In this study, 69% of patients enrolled in pre-ART care failed to return for their first medical visit within 1 year of enrolment. This highlights the need for greater investment in patient retention from the beginning of HIV care, not just after ART begins.
Our data, combined with a previous analysis of post-voluntary counseling and testing (VCT) rates of CD4 testing at the same site (Larson et al. 2009
), paint a striking picture. First, very few patients (13%) who learn their HIV status prior to ART eligibility return to the clinic to obtain their CD4 counts (Larson et al. 2009
). Second, we showed only a small proportion of pre-ART care patients return for their first medical visit on time; less than 1/3 of these patients return within 1 year of enrolment.

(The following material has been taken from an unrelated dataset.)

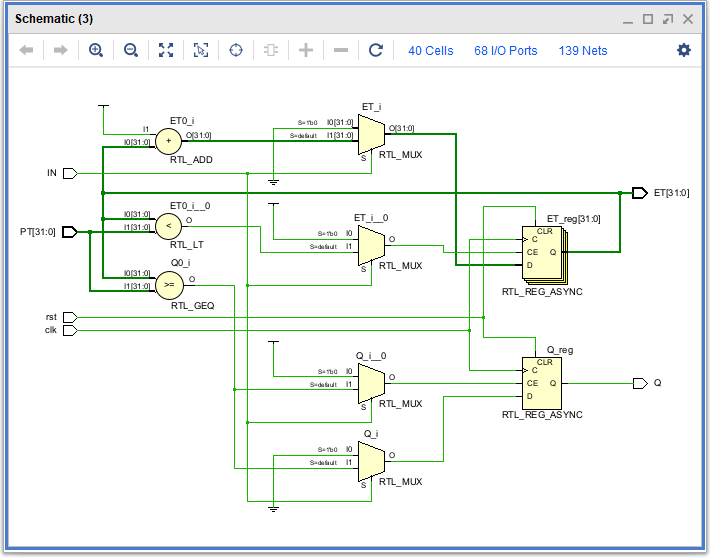
Task: Go forward to the next schematic view
Action: point(60,50)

According to the HIV/AIDS and STI Strategic Plan for South Africa, 2007–2011
(South African National Department of Health
), South Africa aims to ‘provide an appropriate package of treatment, care and support services to 80% of HIV positive people and their families by 2011 in order to reduce morbidity and mortality as well as other impacts of HIV/AIDS’ (South African National Department of Health, p. 57). One of the main goals of pre-ART care is to monitor disease progression to ensure as early a start on ART as possible, hopefully before the patient develops serious clinical illness. The low rate of retention we observed at the very beginning of the HIV care program does not bode well for achieving the country's stated goal. Patients who do not even return for their first medical visit may have benefited by being made aware of their status and from the counselling that accompanied the HIV test and CD4 count, but they are still at risk of becoming late presenters. Pre-ART care thus remains a broken link in the chain that should connect HIV testing to ART through pre-ART care. This link must be repaired if the problem of late presentation for treatment is to be solved and South Africa is to meet its national policy goals.

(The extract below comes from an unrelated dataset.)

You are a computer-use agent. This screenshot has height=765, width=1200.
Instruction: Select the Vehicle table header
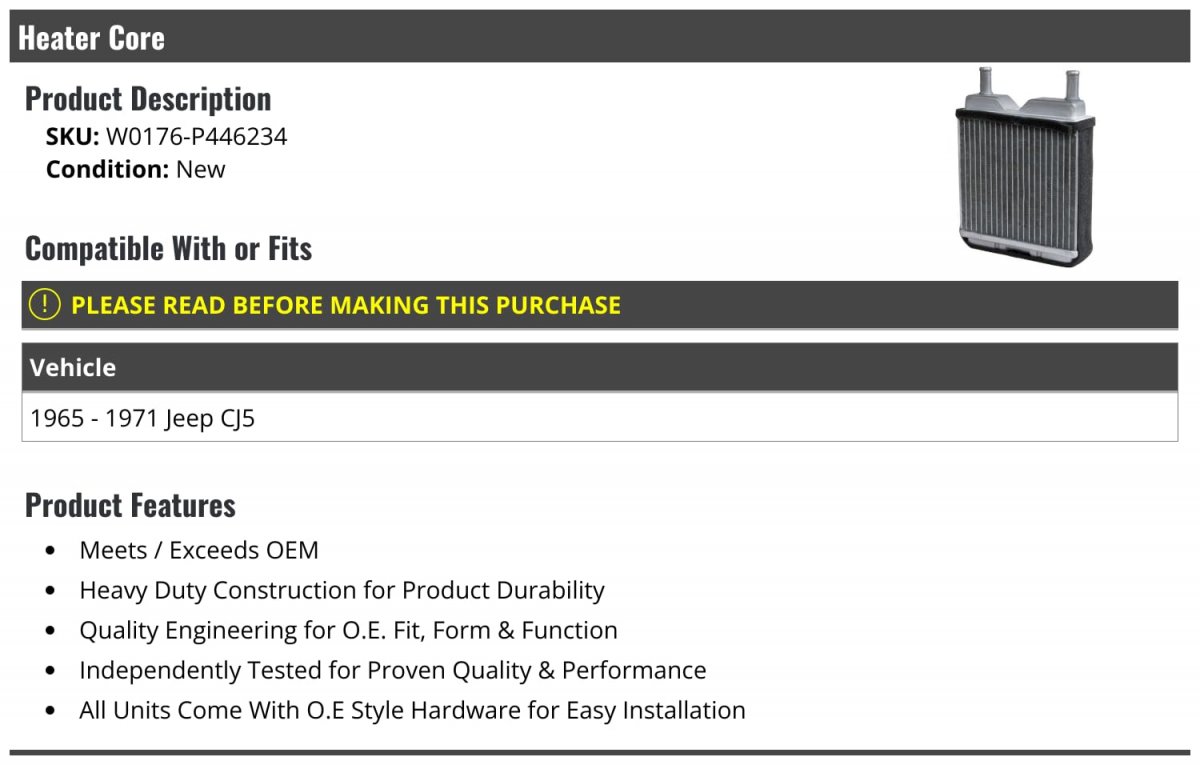[x=600, y=367]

This study had several limitations. It was conducted at only one facility in South Africa, albeit one of the largest, so it is possible that experience differs at other sites. Importantly, there is no medical information system in South Africa that allows patients to be tracked from one facility to another. We cannot therefore rule out the possibility that some of our subjects transferred to a care program elsewhere, though this is unlikely to explain more than a fraction of the high level of attrition we observed. Finally, we do not know why the subjects in our study did or did not return. It is possible that some patients with low CD4 counts who should have returned within 3 months but instead waited 9–10 months, returned because they were sick and needed medical care. Patients like these, who can no longer accurately be labelled ‘early presenters,’ may cause our results to overestimate the proportion of patients who adhered to the program schedule.
None of these limitations is sufficient to alter the core finding of this study, which is that the majority of patients are lost from pre-ART care between enrolment and their first return visit. Future research is needed to examine why patients are LTF in pre-ART care and what interventions are feasible and effective for reducing such losses. We suspect that barriers to returning for pre-ART program visits are similar to barriers to ART adherence in general, which include, but are not limited to, costs and/or time for transport, lost earnings, lack of financial resources, stigma, lack of family support, perceived need and psychological issues (Jones 2005
; Mshana et al. 2006
; Horne et al. 2007
; Kinsler et al. 2007
; Makombe et al. 2007
; Muula et al. 2007
; Wilson & Blower 2007
). Employed patients were substantially more likely to complete their return medical visit within one year than unemployed patients, which is consistent with the literature on barriers to ART adherence in general. Future research should focus on identifying these barriers for particular patient populations and seeking strategies for overcoming them.